Awesome. Opening line rocks!
The whole thing rocks! Love it.

-naw
Nick said…
Had to read S1L2 a couple of times, but by the second time around it felt just right. I Like S3L3 - great close. Nice... enjoyed.
Collin said…
Thanks, Nick. :)
jenni said…
wow! Texas is in the air!

now that I know where you are,
can pinpoint you on maps

or the fractured lines of my palm,

--I thought that was beautiful. There's a calmness in this that I admire--I have a hard time capturing calm tones, I'm just too damn sprung. But some of my favorite poems have the calm, soothing tones. Even when the poems themselves are about more tragic subjects--that's a good tension, i think.

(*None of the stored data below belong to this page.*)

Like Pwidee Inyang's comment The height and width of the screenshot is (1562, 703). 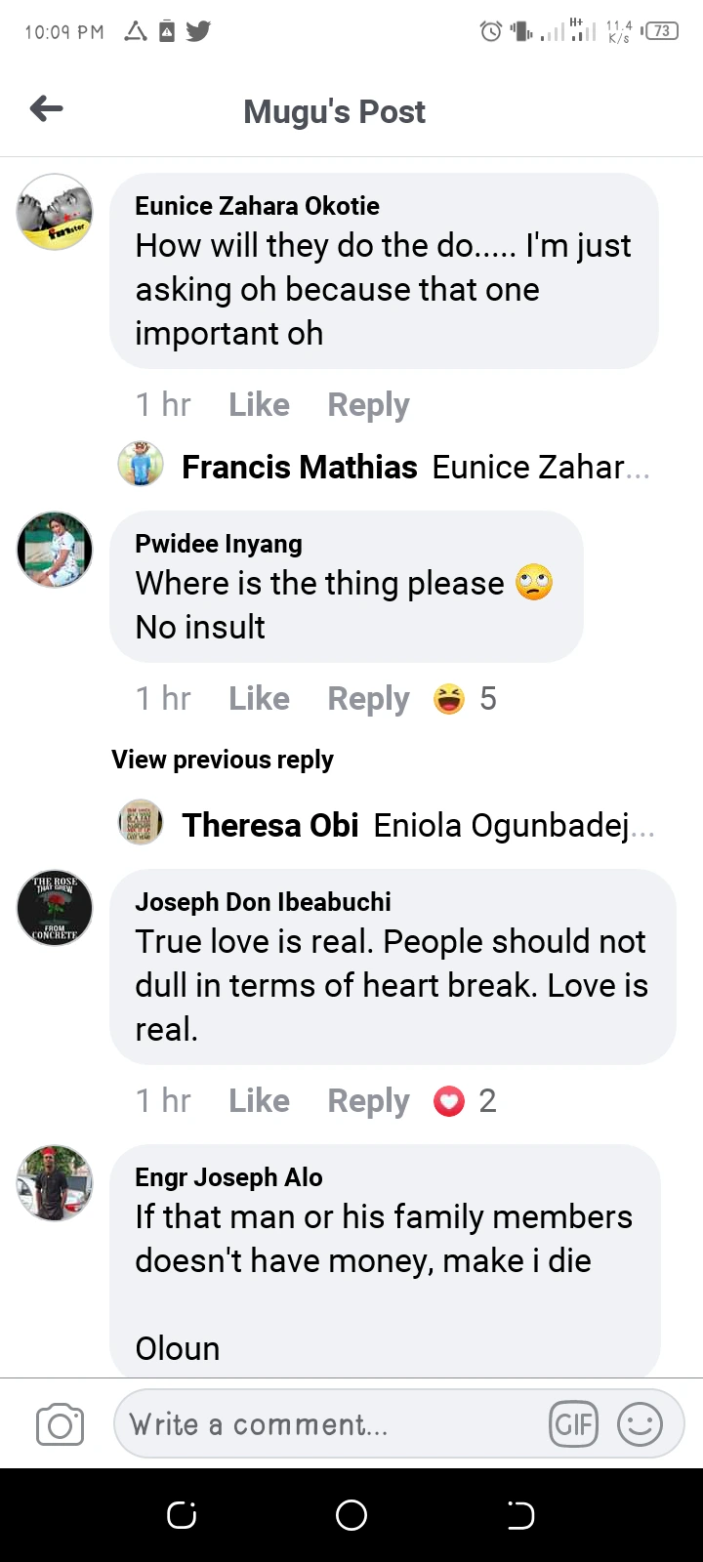pyautogui.click(x=259, y=699)
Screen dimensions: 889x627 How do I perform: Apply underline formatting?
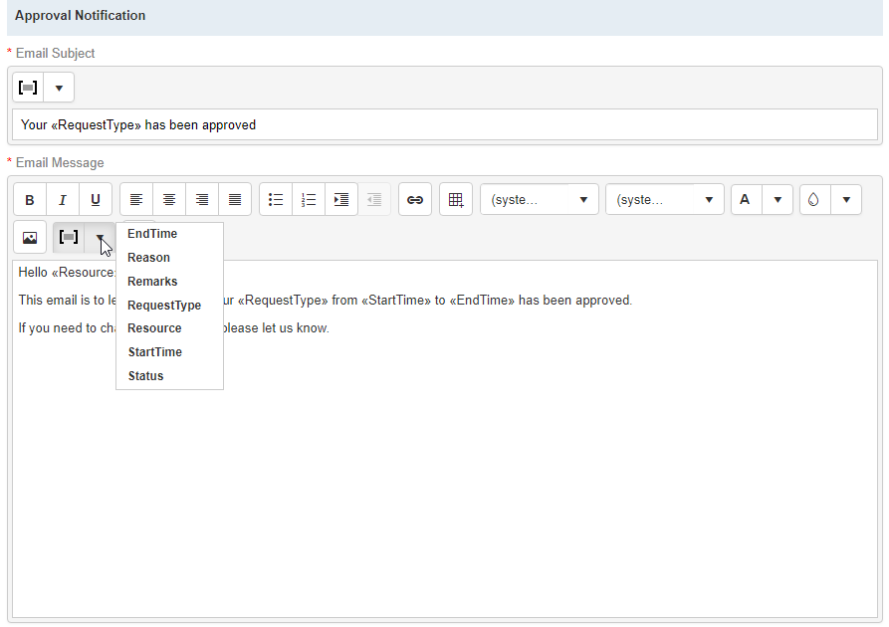tap(95, 199)
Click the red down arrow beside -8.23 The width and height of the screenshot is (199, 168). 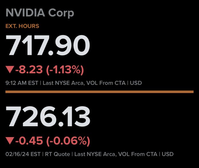tap(10, 70)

Inspiration is so divine. I wish I could get some. . .
Tania Rochelle said…
Oh, Collin, I've said it before: I HATE it when you post drafts on your blog and then people blow smoke up your skirt. It's a waste of a what could be a great poem.

I know lots of people will disagree. Bring it on!
Collin said…
Well, let's get a discussion going. That's the way to get to a better poem. What don't you like about it?
Tania Rochelle said…
I'm not clear on your question, Collin: Is it, What don't I like about posting the draft, or What don't I like about the poem itself?
Collin said…
Both.

According to other poet bloggers, there was discussion about blogs at AWP. Some writers found them horrible and hated the idea of posting random thoughts and poems, while others put up their drafts and show the process of coming to a "finished" poem. Others said that writing on a blog was a waste of time and distracted from the creation of poetry. I'd like your thoughts on that.

And of course I want to know what your thoughts are on the poem itself.
Tania Rochelle said…
As for blogging in general, why would that even be debated. No one has to read a blog if he or she doesn't want to. If you "find the idea horrible," stay away.

But I think of poems as entities we wish to serve. A poem has a life of its own, something it wishes to be, and our job is to find out what that is and get it there. I don't believe that can happen ideally in a public forum. I think it happens best when you have a trusted reader or two you can run the draft by once you've taken as far as you can alone. And I do mean trusted--as in someone who understands craft in general, and your own style/voice in particular.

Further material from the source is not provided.